* What you have to do
Which lines of the data hold the word "Enable"? Copy all of them.
----------
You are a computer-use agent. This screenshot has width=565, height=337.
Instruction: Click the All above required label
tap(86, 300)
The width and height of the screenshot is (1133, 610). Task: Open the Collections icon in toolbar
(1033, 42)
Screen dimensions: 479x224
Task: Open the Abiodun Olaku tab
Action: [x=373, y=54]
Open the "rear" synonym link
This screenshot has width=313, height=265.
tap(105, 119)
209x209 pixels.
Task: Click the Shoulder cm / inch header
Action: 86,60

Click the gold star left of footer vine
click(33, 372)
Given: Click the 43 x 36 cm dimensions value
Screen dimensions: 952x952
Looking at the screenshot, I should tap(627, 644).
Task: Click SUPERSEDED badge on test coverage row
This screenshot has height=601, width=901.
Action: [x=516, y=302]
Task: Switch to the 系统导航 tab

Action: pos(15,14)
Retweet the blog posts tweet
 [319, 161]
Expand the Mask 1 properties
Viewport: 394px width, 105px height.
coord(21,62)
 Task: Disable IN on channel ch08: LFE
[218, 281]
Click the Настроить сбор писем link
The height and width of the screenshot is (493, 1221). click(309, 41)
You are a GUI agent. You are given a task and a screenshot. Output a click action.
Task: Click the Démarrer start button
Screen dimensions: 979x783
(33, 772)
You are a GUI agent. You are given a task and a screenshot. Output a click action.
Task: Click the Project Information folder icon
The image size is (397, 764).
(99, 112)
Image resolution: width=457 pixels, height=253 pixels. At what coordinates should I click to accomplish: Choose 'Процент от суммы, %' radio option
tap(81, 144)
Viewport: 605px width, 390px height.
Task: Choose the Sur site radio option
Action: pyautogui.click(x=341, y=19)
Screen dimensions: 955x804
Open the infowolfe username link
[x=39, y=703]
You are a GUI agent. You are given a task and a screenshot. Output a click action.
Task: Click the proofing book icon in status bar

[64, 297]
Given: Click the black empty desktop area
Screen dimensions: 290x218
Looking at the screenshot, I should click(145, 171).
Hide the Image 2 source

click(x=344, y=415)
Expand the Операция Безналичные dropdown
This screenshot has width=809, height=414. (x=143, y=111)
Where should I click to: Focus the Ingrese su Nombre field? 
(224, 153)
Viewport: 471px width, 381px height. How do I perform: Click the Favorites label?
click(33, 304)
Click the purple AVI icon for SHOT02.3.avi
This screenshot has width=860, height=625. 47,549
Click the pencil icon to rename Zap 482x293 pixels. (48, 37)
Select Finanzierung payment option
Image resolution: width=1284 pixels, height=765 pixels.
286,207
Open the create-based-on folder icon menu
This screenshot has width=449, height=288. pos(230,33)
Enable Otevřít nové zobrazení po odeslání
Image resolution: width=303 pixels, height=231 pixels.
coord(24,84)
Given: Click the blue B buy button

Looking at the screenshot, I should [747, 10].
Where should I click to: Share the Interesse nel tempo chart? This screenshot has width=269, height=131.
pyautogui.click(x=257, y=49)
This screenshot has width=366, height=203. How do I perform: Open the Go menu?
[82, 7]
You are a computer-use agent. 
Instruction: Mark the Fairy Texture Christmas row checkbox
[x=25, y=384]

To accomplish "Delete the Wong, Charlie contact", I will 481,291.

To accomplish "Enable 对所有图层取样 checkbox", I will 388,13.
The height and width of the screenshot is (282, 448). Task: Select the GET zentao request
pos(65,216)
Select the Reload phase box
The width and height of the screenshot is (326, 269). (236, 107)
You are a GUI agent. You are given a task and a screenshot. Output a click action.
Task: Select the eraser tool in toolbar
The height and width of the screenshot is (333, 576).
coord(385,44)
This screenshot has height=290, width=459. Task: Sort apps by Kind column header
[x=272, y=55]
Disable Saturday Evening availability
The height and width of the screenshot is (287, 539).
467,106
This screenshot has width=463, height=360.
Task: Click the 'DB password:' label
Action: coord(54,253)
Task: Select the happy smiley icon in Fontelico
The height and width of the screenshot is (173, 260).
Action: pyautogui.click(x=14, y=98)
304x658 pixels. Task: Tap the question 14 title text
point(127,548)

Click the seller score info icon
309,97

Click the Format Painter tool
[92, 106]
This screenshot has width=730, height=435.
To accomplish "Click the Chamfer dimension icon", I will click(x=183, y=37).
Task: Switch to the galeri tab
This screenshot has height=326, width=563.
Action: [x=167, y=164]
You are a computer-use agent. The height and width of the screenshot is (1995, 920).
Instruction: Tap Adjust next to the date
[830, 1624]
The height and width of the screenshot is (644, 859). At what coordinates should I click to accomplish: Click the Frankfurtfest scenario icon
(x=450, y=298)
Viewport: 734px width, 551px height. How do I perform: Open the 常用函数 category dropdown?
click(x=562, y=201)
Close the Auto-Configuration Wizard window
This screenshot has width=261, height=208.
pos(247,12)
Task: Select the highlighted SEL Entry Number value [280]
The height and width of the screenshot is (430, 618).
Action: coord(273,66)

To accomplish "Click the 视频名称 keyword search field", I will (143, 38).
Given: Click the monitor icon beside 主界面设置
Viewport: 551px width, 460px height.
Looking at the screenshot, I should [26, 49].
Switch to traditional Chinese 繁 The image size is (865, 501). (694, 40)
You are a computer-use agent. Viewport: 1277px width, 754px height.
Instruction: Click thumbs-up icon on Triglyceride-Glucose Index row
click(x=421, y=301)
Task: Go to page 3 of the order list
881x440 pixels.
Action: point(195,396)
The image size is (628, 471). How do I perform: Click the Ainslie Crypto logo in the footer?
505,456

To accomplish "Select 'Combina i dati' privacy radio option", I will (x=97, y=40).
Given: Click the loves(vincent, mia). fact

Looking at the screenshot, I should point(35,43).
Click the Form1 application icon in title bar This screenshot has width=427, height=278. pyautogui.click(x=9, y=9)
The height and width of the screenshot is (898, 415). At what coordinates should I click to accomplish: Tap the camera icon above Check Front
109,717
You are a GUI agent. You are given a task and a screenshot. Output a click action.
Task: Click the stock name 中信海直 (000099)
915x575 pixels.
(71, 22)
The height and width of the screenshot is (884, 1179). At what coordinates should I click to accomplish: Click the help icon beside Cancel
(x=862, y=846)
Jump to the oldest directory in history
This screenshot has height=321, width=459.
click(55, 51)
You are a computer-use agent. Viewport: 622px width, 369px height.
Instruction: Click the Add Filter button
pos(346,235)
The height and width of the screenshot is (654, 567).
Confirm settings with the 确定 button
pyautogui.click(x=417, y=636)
----------
* Task result
Enable Otevřít nové zobrazení po odeslání
To accomplish "Enable 对所有图层取样 checkbox", I will 388,13.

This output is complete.